Quote from heech:
I largely agree with Epic's comments.
Just to add a few more thoughts, which I may have also put elsewhere:
- I am generally very flexible with my pool / fund, in terms of accepting investors of any size. This is one of the obvious advantages of a fund structure versus managed accounts... I can't do SMAs for less than $1mm, but I happy to do fund investments of just about any size.
I do this not because it's necessarily good financially... My costs for accepting a new investor + AML background search can be pretty high. But I think it's good marketing. Nothing better than to have a broad pool of existing investors; they can act as references and will definitely spread the word. I have one guy who initially came in with $40k of his own money 2 years ago.... but is now starting next month with a $1mm SMA.

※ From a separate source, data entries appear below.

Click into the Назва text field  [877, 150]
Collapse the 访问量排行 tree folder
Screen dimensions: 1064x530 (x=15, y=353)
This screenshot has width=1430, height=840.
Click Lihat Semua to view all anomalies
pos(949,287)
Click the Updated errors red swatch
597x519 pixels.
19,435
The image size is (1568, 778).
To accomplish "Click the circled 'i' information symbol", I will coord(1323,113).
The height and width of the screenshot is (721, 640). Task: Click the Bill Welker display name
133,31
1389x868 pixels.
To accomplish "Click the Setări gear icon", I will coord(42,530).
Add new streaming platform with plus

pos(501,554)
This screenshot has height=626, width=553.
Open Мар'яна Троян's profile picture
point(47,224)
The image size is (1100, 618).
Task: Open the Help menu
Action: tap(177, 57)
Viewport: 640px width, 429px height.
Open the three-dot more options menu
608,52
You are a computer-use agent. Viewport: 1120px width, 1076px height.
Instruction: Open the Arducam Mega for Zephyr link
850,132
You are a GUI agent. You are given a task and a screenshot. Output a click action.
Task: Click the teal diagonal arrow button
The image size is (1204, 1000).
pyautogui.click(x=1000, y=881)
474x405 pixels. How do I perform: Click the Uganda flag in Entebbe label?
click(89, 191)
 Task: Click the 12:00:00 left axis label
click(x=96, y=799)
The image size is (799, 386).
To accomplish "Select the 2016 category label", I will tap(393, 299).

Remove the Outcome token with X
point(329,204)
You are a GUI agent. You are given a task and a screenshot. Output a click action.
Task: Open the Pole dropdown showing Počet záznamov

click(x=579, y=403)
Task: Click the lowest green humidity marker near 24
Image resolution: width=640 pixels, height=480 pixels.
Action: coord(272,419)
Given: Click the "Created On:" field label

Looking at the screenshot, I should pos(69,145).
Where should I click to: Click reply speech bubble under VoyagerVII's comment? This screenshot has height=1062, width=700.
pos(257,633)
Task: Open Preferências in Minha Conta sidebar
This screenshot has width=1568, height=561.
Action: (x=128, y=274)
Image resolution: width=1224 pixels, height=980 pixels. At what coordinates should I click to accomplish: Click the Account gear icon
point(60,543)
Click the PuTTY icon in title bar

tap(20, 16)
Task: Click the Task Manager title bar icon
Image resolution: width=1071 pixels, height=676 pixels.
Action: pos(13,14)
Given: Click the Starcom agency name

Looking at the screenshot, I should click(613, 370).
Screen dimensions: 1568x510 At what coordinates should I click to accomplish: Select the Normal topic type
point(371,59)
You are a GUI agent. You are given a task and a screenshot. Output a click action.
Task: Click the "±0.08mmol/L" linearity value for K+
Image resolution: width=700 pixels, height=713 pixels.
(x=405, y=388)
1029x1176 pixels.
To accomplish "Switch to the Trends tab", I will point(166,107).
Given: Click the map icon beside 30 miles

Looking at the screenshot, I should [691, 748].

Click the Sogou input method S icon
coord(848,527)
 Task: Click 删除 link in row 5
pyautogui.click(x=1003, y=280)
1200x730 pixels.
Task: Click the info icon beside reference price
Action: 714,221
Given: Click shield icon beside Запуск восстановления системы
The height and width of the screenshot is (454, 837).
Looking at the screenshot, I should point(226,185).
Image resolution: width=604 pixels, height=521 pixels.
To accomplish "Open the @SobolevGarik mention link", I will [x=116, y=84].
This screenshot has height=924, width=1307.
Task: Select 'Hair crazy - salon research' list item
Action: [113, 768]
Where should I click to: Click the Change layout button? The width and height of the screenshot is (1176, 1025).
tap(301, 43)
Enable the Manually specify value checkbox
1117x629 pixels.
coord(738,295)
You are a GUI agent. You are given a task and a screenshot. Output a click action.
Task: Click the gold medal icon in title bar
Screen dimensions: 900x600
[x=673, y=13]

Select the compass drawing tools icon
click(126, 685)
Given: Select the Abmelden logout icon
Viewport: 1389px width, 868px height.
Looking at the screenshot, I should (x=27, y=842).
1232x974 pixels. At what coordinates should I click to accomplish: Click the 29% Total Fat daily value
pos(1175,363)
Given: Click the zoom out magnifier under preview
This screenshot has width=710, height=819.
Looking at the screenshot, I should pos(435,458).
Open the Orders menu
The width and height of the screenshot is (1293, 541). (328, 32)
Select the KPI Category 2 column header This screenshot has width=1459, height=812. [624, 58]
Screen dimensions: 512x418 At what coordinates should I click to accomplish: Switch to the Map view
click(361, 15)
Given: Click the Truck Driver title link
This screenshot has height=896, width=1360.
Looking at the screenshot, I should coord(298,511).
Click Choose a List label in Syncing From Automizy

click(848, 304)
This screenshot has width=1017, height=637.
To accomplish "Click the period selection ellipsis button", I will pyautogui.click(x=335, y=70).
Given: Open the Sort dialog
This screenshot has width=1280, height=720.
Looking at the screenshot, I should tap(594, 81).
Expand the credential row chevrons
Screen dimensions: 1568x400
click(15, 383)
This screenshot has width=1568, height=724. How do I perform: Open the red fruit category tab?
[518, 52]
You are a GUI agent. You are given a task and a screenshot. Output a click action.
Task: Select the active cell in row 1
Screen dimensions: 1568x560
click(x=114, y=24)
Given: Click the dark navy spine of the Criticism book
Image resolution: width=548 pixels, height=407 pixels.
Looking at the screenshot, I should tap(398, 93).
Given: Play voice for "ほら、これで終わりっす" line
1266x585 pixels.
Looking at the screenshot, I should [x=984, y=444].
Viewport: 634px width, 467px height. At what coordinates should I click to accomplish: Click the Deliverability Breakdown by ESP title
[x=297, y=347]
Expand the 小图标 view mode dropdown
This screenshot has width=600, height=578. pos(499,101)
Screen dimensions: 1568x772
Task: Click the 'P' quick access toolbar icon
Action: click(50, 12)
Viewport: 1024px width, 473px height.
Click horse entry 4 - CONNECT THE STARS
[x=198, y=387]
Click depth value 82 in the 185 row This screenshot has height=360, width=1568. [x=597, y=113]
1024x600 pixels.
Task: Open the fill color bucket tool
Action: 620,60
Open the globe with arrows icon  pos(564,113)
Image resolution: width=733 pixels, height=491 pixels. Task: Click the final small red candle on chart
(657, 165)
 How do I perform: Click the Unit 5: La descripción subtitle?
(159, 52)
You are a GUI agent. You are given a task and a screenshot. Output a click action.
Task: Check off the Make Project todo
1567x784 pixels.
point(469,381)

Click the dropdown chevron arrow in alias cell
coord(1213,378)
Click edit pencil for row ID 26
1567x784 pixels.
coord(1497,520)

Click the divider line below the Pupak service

- If you aren't getting investors, then you just aren't "there". Don't worry about marketing or buying databases or cold-calling people... if you've talked to 10 potential targets and none have invested, then calling 100 isn't going to help. This isn't like selling Avon. Focus on the problems in your strategy / fund / product instead.... And sometime the only fix is better performance, lower DD, longer history.
In contrast, once you are "there", I think raising money becomes almost automatic. I would say of all potential investors who find me thru introduction / website / press... 50% will now want to move forward to a deeper conversation after looking over my pitchbook / PPM. Of those who look deeper, probably 50% will now invest... So 25% of leads are converting.
Just 6 months ago, those ratios were probably 20% and 10%... Or about 2% of leads were converting. And how huge of a difference is a 2% vs 25% conversion rate!?